Para detener esta sangría de recursos imprescindibles y esta pérdida de talentos, la respuesta de las administraciones responsables ha sido, hasta ahora, ponerse de perfil y abrir el camino de la atención de salud por empresas privadas que, como es lógico, actuarán con criterios de beneficio económico, allí donde sea rentable, dando las prestaciones al precio de mercado para quien se las pueda pagar. Eso sí, con ofertas asequibles para la asistencia del conjunto familiar, siempre que la atención a los problemas de salud no requieran costes que superen los límites de la póliza suscrita; aunque siempre habrá centros, técnicas y especialistas de altísima calidad para quien se los pueda permitir.
Según va la evolución de la situación, no se atisba ningún movimiento por parte de las instituciones para incrementar los recursos públicos destinados a la sanidad, para gestionarlos mejor, para mejorar las condiciones laborales simplemente para que sean competitivas y para incentivar a los profesionales del sistema público. Ninguna medida efectiva para mejorar los resultados y el prestigio del sistema y de los profesionales, para favorecer el desarrollo de una carrera profesional acorde con sus capacidades y grado de especialización y experiencia, y para facilitar el desarrollo de una profesión que se ejerce con un elevado espíritu vocacional.

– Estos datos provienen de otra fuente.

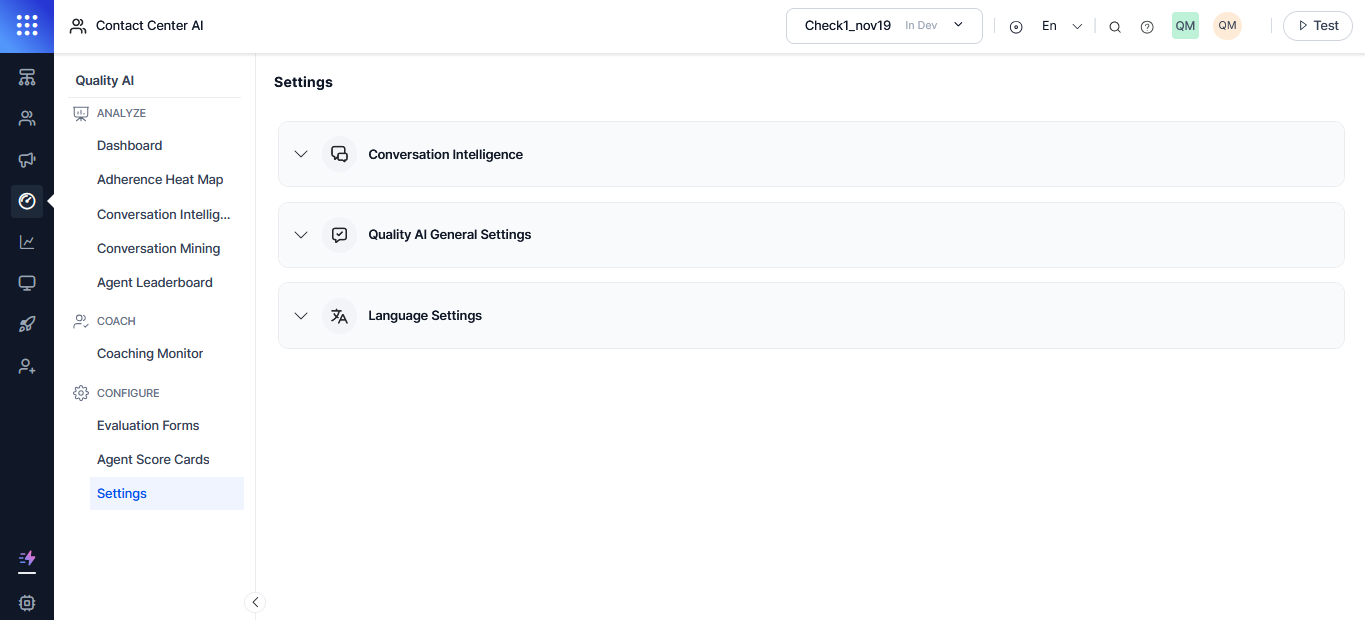
Task: Open the app launcher grid icon
Action: (x=27, y=26)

Ninguna propuesta para profesionalizar la gestión de los servicios y modernizar la maquinaria de la función pública.
Ante la falta de médicos en el sistema público de salud, en algunas comunidades autónomas los responsables, en lugar de incrementar el presupuesto y mejorar las condiciones, están optando por endurecerlas y cerrar centros de salud en las zonas periféricas y en los pueblos, por suprimir médicos de los dispositivos asistenciales e, incluso, se están dedicando recursos a desarrollar programas informáticos que tratan de sustituir al médico en la valoración de los pacientes y a los enfermeros en los cuidados de las personas que solicitan consultas presenciales o telefónicas. Ya se están ensayando prototipos de máquinas que atienden a las llamadas telefónicas y hablan con los pacientes, con el fin de evitar tener que contratar profesionales con una legítima adecuación de las condiciones en todos los sentidos. Cualquiera de estas opciones son de una frialdad y de una falta de humanidad que ponen los pelos de punta.

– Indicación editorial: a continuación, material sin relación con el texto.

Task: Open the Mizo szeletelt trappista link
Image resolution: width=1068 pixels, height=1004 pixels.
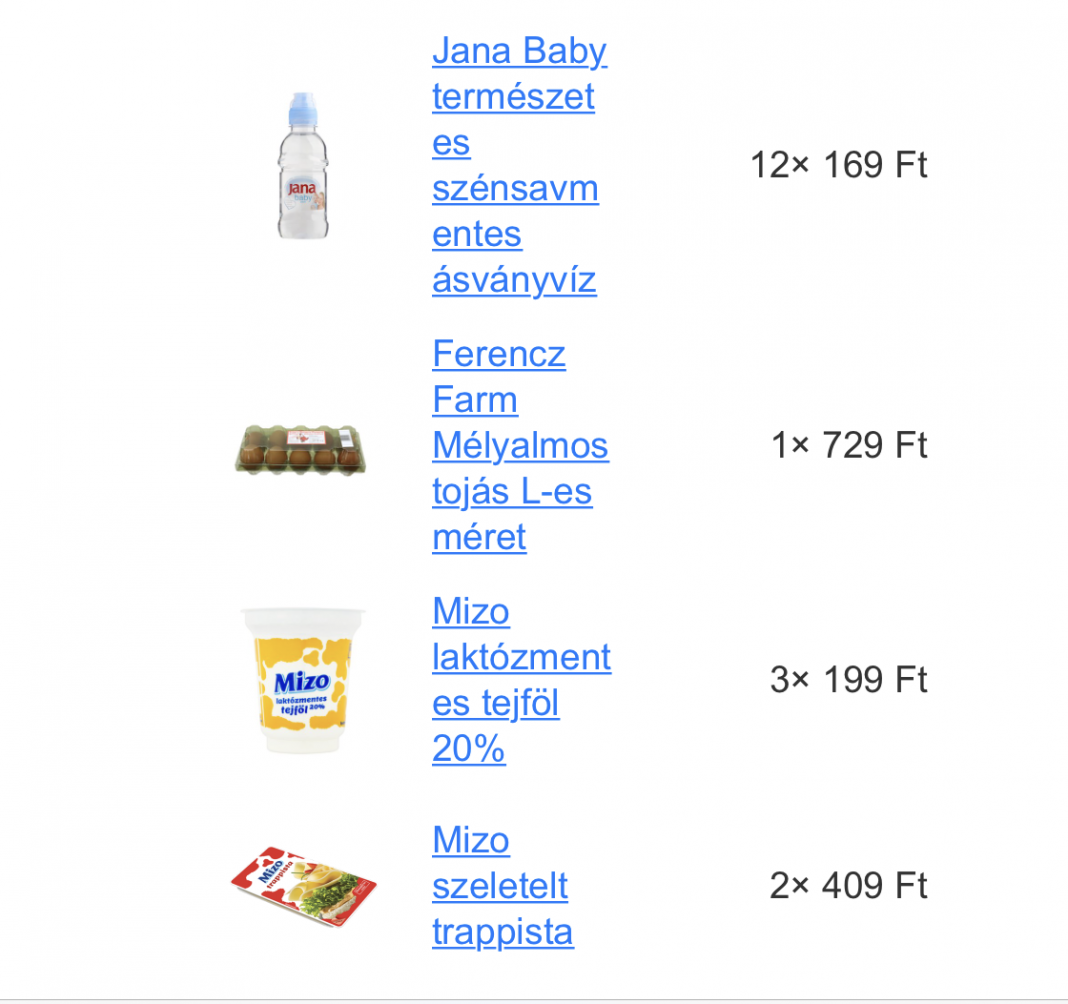Action: [503, 886]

Debemos ser conscientes de que cuando se endurecen las condiciones, afectan no solo a los profesionales, sino también y principalmente a los pacientes y al conjunto de la población. Preguntar por qué no hay suficientes médicos en el sistema público equivale a preguntar a quién beneficia esta situación. Con la respuesta sabremos al servicio de quién están los responsables.